▶ [WHAT THE TASK ASKS]: Give back each entry word for word, but drop the images.

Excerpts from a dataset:
-*-*-
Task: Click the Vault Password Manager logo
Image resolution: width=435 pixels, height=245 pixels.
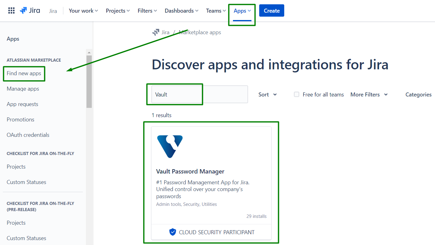Action: pyautogui.click(x=170, y=146)
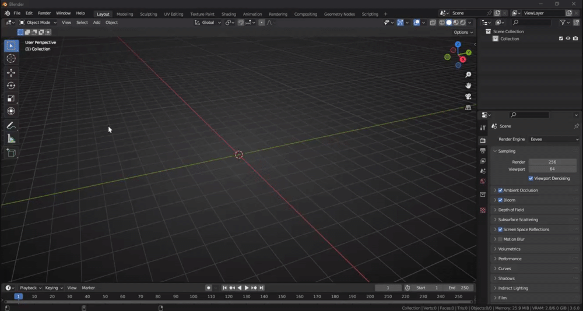This screenshot has width=583, height=311.
Task: Expand the Depth of Field panel
Action: 511,210
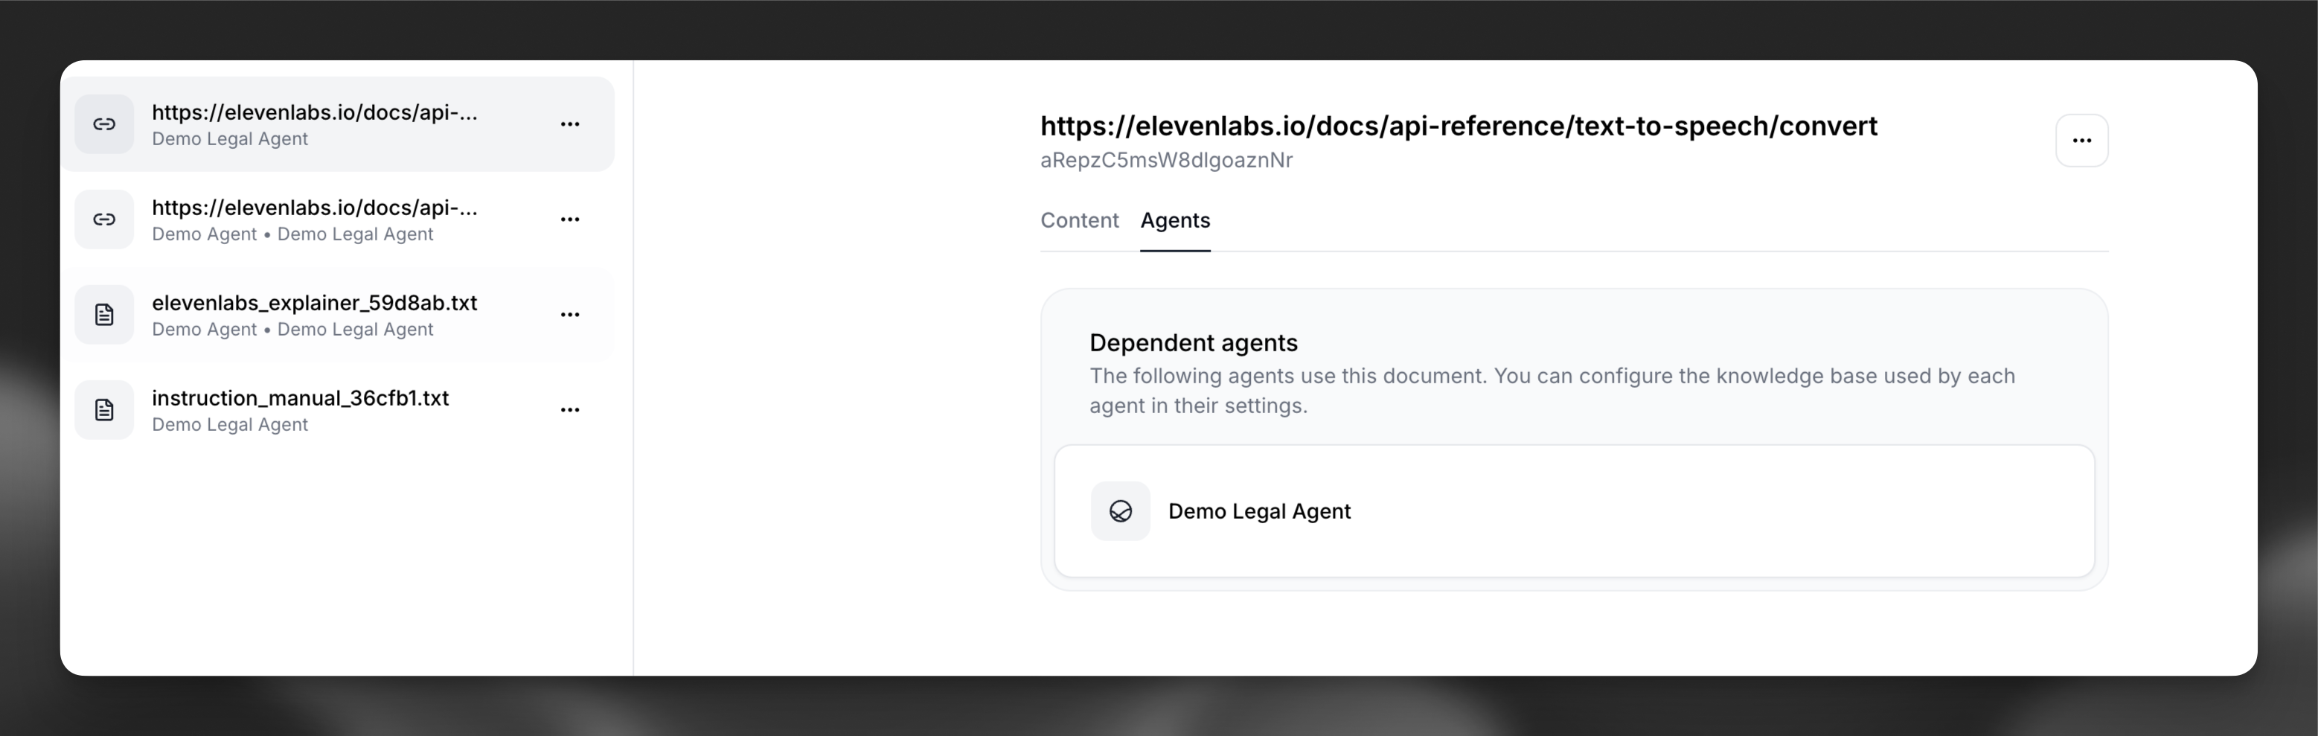2318x736 pixels.
Task: Click the Demo Legal Agent avatar icon
Action: coord(1119,511)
-*-*-
▶ [ANSWER FOR THE TASK]:
Task: Click the Vault Password Manager logo
Image resolution: width=435 pixels, height=245 pixels.
Action: pyautogui.click(x=170, y=146)
This screenshot has width=583, height=311.
Task: Expand the Depth of Field panel
Action: 511,210
2318x736 pixels.
Task: Click the Demo Legal Agent avatar icon
Action: coord(1119,511)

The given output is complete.